**AIM OF THE EXERCISE**
Could you restate word for word every line from the one containing "You are a GUI" to the end of the data below, pictures excluded?

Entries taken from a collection
/---
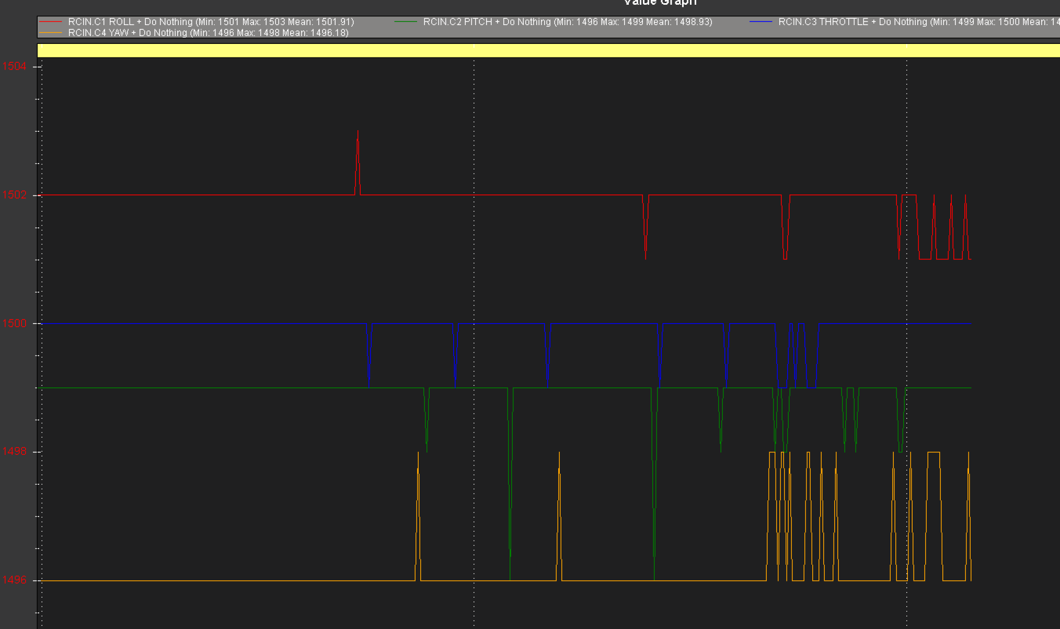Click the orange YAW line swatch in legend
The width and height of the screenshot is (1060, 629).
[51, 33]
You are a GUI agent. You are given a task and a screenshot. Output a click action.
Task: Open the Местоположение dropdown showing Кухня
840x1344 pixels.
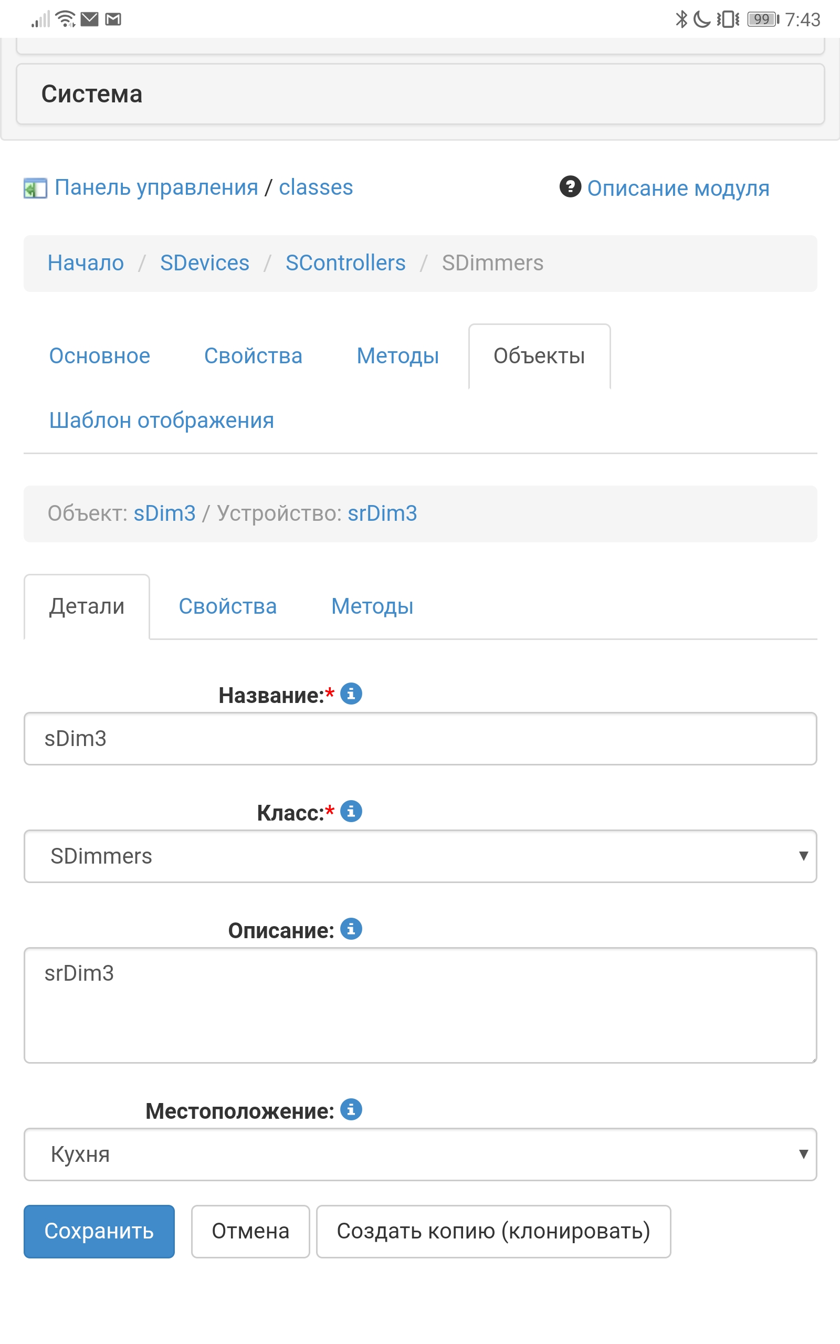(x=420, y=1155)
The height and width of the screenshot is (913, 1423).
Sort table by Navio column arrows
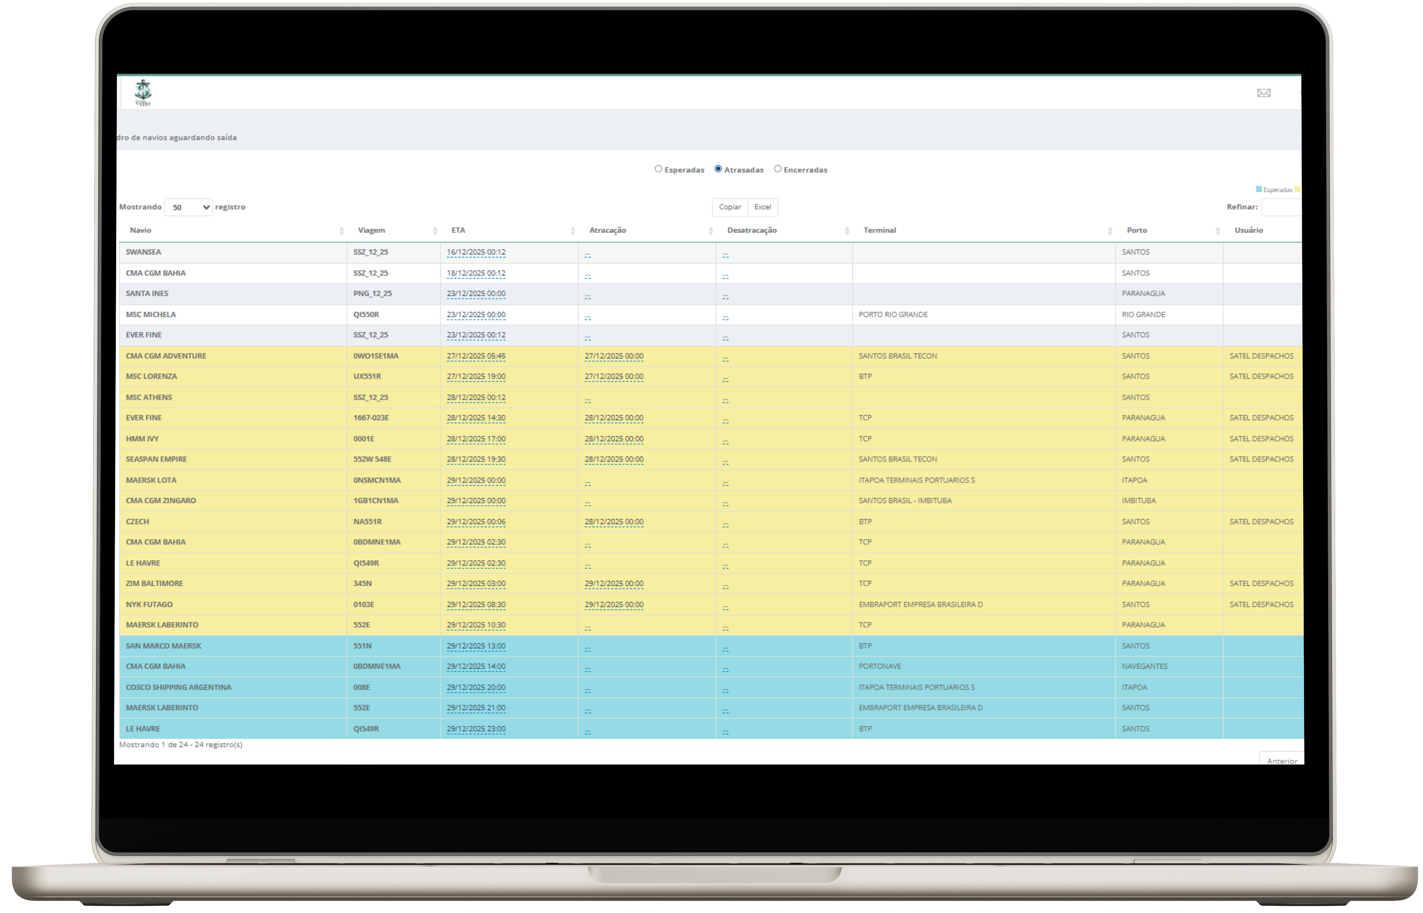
\---
**OUTPUT BELOW**
You are a GUI agent. You are given a task and a screenshot. Output a click action.
Task: Open the Местоположение dropdown showing Кухня
840x1344 pixels.
(x=420, y=1155)
The height and width of the screenshot is (913, 1423).
Sort table by Navio column arrows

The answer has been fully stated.